_Your goal_
What lines below include the word "agent"? Copy each one.

[Saved entries]
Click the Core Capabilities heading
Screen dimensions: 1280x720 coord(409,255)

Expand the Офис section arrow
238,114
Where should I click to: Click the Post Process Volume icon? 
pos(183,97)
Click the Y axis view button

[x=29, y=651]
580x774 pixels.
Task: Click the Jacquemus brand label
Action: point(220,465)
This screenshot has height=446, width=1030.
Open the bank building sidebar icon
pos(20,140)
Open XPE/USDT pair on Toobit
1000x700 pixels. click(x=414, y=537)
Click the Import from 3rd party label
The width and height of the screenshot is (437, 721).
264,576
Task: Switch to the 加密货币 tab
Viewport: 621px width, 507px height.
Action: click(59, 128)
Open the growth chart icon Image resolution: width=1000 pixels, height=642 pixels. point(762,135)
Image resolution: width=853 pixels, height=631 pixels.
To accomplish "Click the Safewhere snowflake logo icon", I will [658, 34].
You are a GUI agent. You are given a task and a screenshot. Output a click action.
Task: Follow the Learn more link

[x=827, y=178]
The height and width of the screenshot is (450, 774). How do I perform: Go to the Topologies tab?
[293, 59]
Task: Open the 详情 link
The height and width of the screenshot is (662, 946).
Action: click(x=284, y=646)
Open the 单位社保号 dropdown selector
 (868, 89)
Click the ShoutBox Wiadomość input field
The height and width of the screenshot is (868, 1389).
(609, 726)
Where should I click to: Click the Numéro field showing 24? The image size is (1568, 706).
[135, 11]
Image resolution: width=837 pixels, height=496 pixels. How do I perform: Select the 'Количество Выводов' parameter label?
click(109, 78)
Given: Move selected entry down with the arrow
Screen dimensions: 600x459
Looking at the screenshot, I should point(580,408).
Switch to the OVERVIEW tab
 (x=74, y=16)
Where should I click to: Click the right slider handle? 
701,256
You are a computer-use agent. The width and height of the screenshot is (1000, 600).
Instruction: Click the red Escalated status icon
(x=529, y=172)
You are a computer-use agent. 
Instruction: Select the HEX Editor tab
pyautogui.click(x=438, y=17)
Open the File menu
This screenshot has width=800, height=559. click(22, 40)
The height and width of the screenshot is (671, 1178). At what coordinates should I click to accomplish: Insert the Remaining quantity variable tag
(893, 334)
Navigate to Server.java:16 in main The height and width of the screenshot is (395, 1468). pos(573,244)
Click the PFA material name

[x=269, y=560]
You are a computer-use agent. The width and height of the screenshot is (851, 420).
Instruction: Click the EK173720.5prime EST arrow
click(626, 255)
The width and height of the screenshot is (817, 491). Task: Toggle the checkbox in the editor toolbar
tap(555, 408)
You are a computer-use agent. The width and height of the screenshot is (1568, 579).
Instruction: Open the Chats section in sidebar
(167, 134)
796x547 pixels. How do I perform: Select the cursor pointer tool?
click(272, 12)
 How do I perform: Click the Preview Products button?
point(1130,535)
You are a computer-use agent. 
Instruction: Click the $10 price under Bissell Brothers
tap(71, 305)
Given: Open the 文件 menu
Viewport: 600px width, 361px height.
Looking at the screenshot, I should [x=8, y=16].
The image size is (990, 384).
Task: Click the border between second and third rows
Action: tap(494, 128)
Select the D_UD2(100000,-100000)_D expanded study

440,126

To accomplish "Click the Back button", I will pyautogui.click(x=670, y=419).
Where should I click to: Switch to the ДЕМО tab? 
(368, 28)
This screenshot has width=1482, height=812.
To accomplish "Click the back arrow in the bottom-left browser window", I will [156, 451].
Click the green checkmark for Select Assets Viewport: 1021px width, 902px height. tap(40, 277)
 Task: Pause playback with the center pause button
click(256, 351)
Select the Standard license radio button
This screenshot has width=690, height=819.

_Solution for this exercise_
You are a GUI agent. You are given a task and a screenshot. Output a click action.
You are a computer-use agent. The width and height of the screenshot is (1000, 600).
You are a computer-use agent. 
You are a computer-use agent. The width and height of the screenshot is (851, 420).
You are a computer-use agent. The width and height of the screenshot is (1568, 579).
You are a computer-use agent. 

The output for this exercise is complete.